Hear from Andreas Schleicher
2024 Yidan Prize
Wolfgang Lutz is one of the world's leading demographers. He studied statistics and holds a PhD in Demography at the International Institute of Applied Systems Analysis. He was for 25 years the Director of the World Population Program.
He also directed the Vienna Institute of Demography and established the Wittgenstein Center for Demography and Global Human Capital, which is known for some of the world's most important datasets in this field.
Demographers usually help us understand how our populations evolve and what that means for our collective future. What Lutz has added to the field is understanding the difference that education makes to this. The contribution that we all can make in this world, economically, socially, very much depends on the investment that society makes in us. In terms of helping us develop our knowledge, our skills, our attitudes, our values. And Lutz helped us connect the dots between better skills, better jobs, better life in our populations. So that public policy can create that better world through education.
His work provides a scientific foundation for numerically estimating the longer-term consequences of near-term investments in education. And, for some, those connections may look intuitive, but by putting numbers to them we can understand and quantify their implication. That's crucially important for public policy to invest scarce public resources, where they can make most of a difference for our collective future.
And there’s something that perhaps fewer people know about Wolfgang Lutz and that is his generosity in spirit, his deep sense of public service, his commitment to the next generation of researchers.
The datasets that he developed, he hasn't kept for himself or for his institute.

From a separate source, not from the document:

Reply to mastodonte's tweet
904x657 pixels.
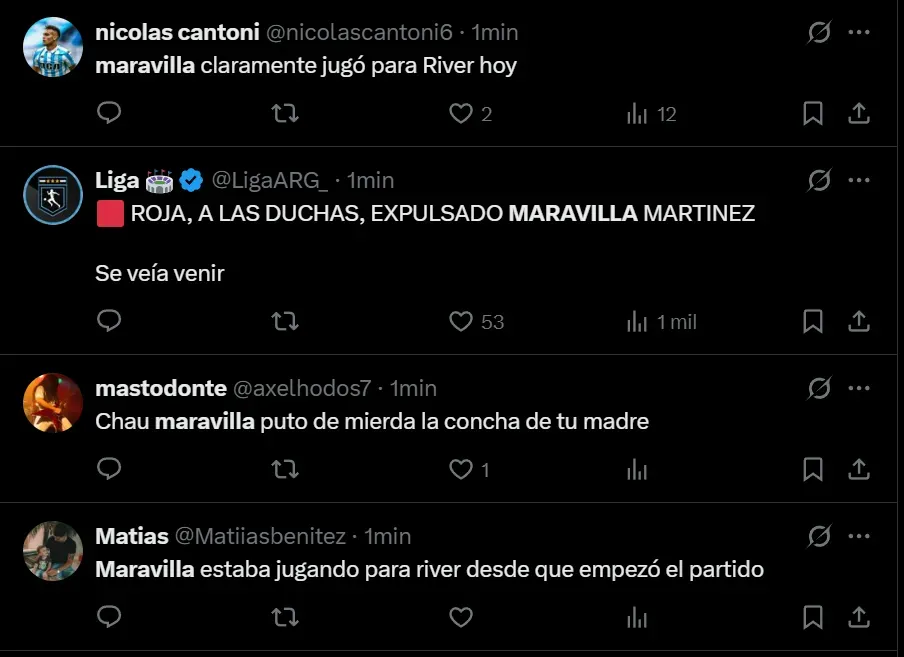tap(109, 469)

He made [them] available to the world as a global public good, enabling researchers all around the world to improve.
Think of climate change, you know the capacity populations have to adapt to the changing climate very closely depends on the engineers and scientists they can mobilize to support climate adaptation through new technologies, new infrastructure.
It also depends on the awareness of people, of the climate agenda, the willingness of people to change their behavior to become more responsible citizens, more responsible consumers who value the future of the planet as much as their present life. And both depend very crucial on the quality of education. And Lutz was able to introduce education as a variable, as a dimension into the shared socioeconomic pathways scenarios which are the foundation [and] also the tool to understand and project climate change mitigation and adaptation.
So his work has, for example, direct implications for the global funding mechanism of climate. Think of the Green Climate Fund that has attracted billions of dollars in pledges to improve the climate. It's become [an] essential instrument for climate investment. And the work of Lutz will help bring education into that equation that offers important global funding mechanism.
The methods and datasets, which Lutz has developed, have opened the doors for better appreciation of the benefit of education in many areas as well.
Think of the health of populations. Think of social development are more inclusive, more sustainable economic growth. The essential point that Lutz has been making is really that near-term investments in education evolves very slowly. It takes time and effort to educate people.
But they surely translate in the long run into massive improvements of the human talent and human capital. And that’s the driver for sustainable development. And there is no shortcut to that investment in the future of humanity.